**YOUR TASK**
Everything in the entries below except the pictures must be returned exactly.

**SUPPLIED DATA**
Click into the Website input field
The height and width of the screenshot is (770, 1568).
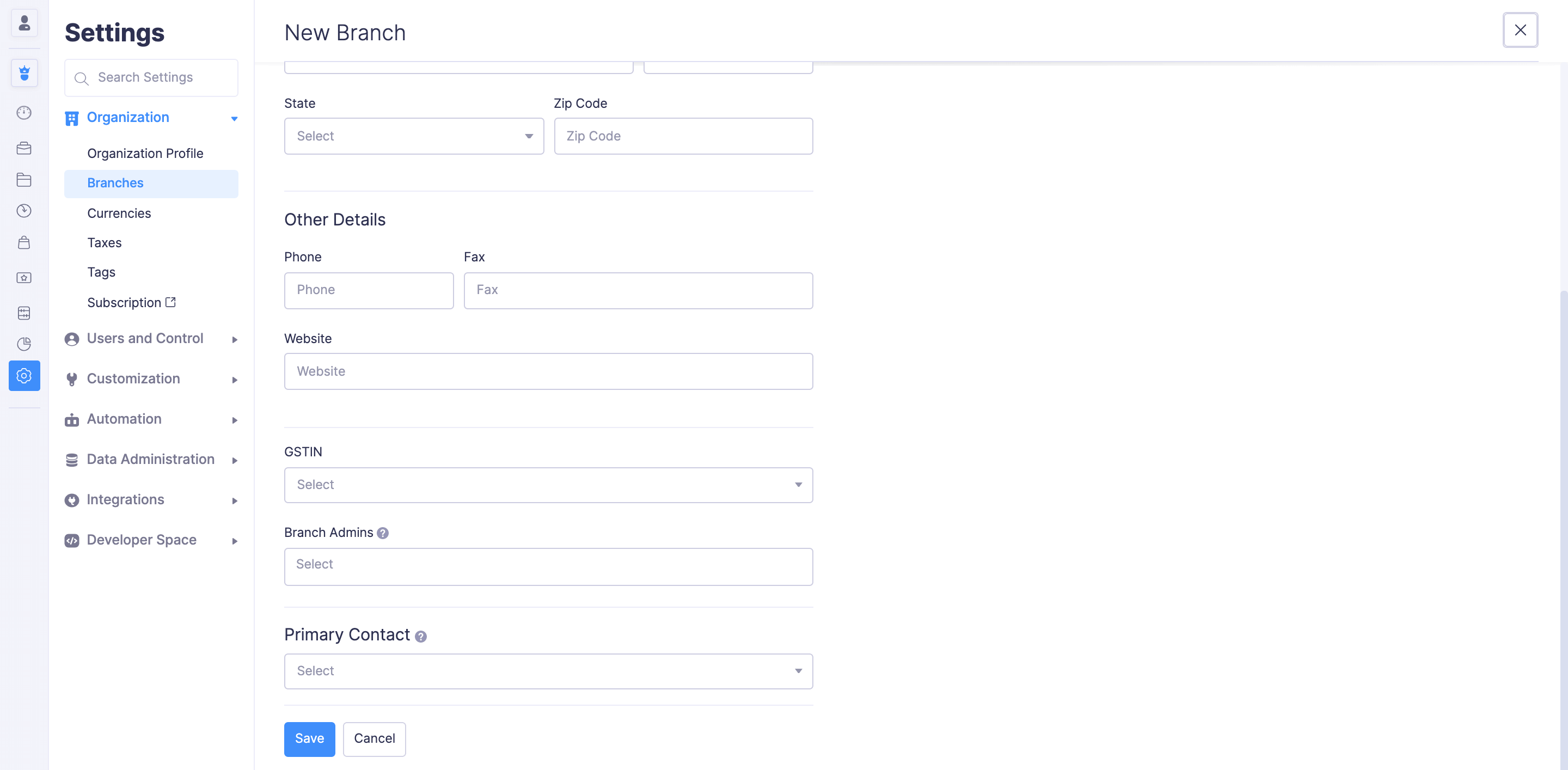point(548,371)
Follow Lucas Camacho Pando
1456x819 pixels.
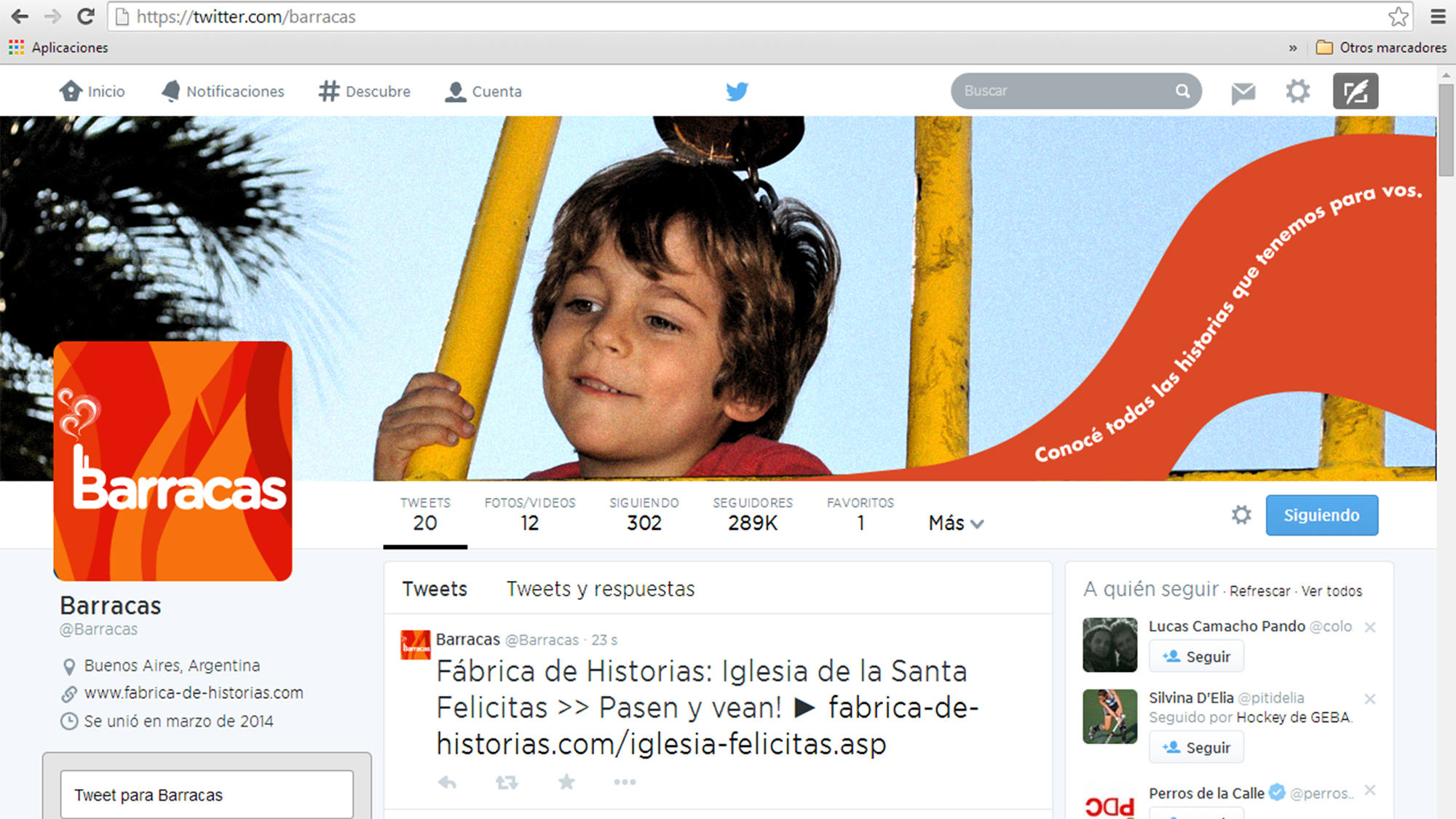(x=1196, y=657)
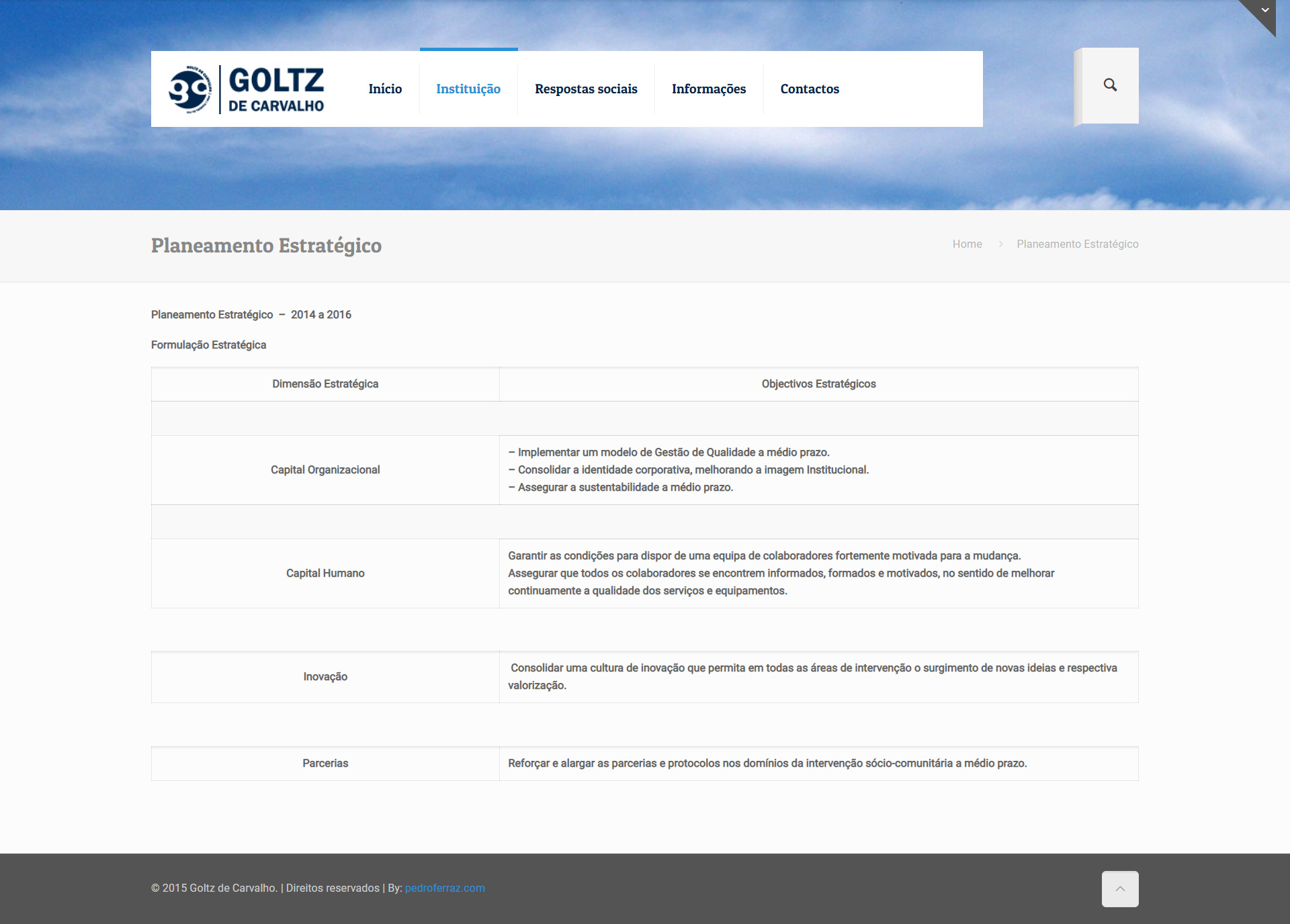This screenshot has width=1290, height=924.
Task: Visit the pedroferraz.com footer link
Action: click(x=445, y=888)
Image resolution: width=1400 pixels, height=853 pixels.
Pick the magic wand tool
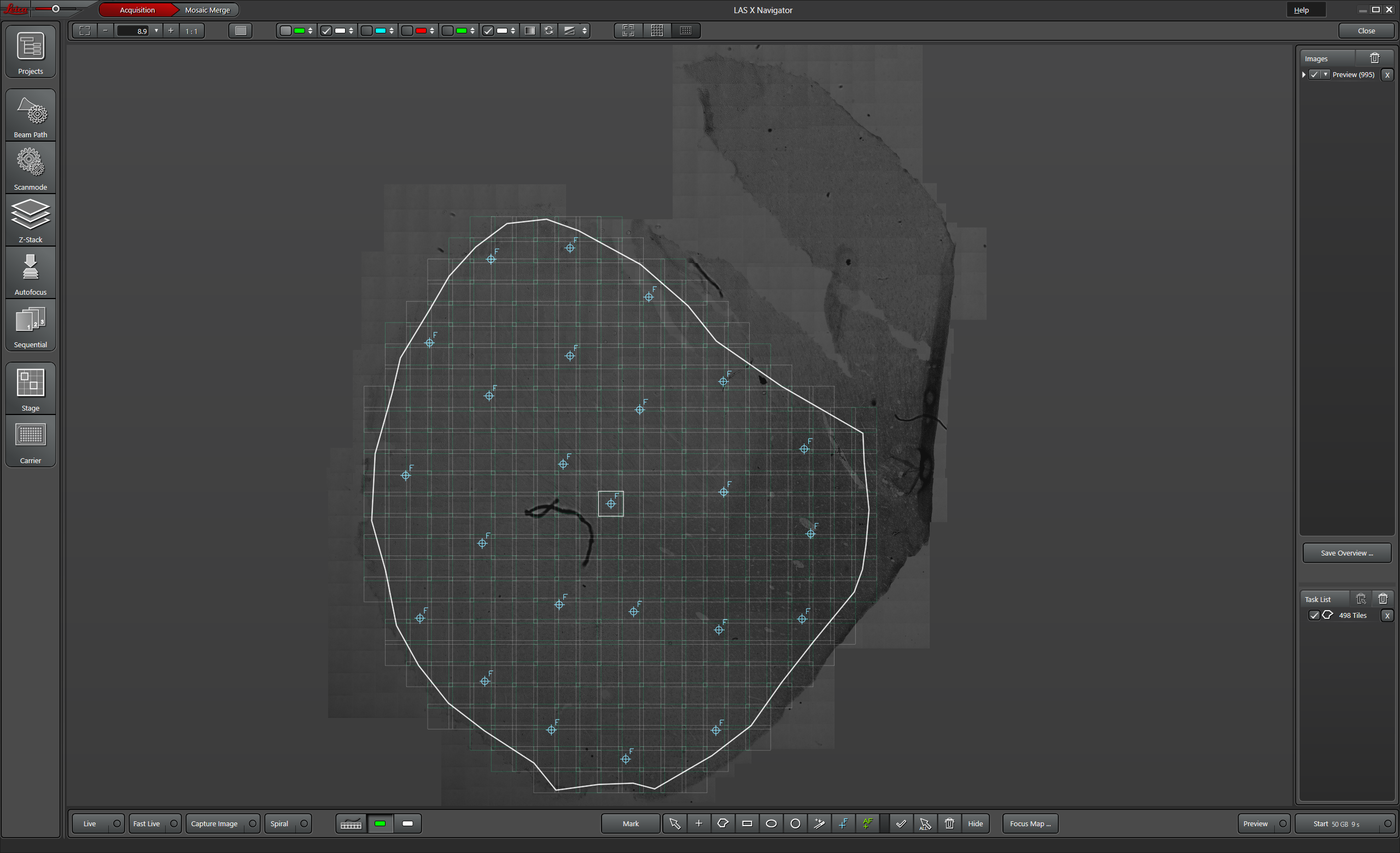819,823
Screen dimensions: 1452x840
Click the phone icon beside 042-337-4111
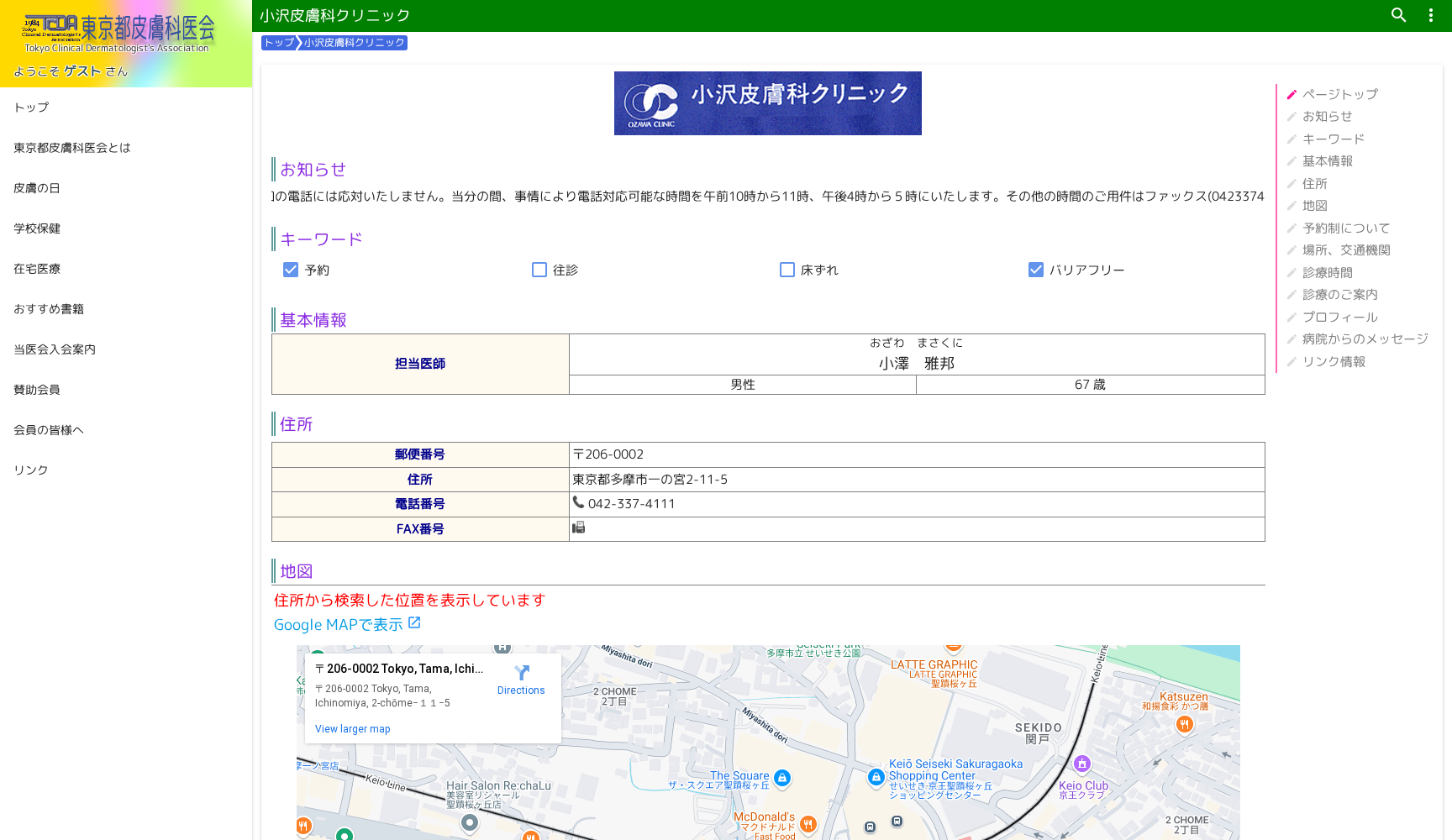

**TASK OUTPUT**
Click into the Website input field
The height and width of the screenshot is (770, 1568).
point(548,371)
Follow Lucas Camacho Pando
1456x819 pixels.
(x=1196, y=657)
This screenshot has width=1290, height=924.
Task: Visit the pedroferraz.com footer link
Action: click(x=445, y=888)
Image resolution: width=1400 pixels, height=853 pixels.
Pick the magic wand tool
819,823
Screen dimensions: 1452x840
Click the phone icon beside 042-337-4111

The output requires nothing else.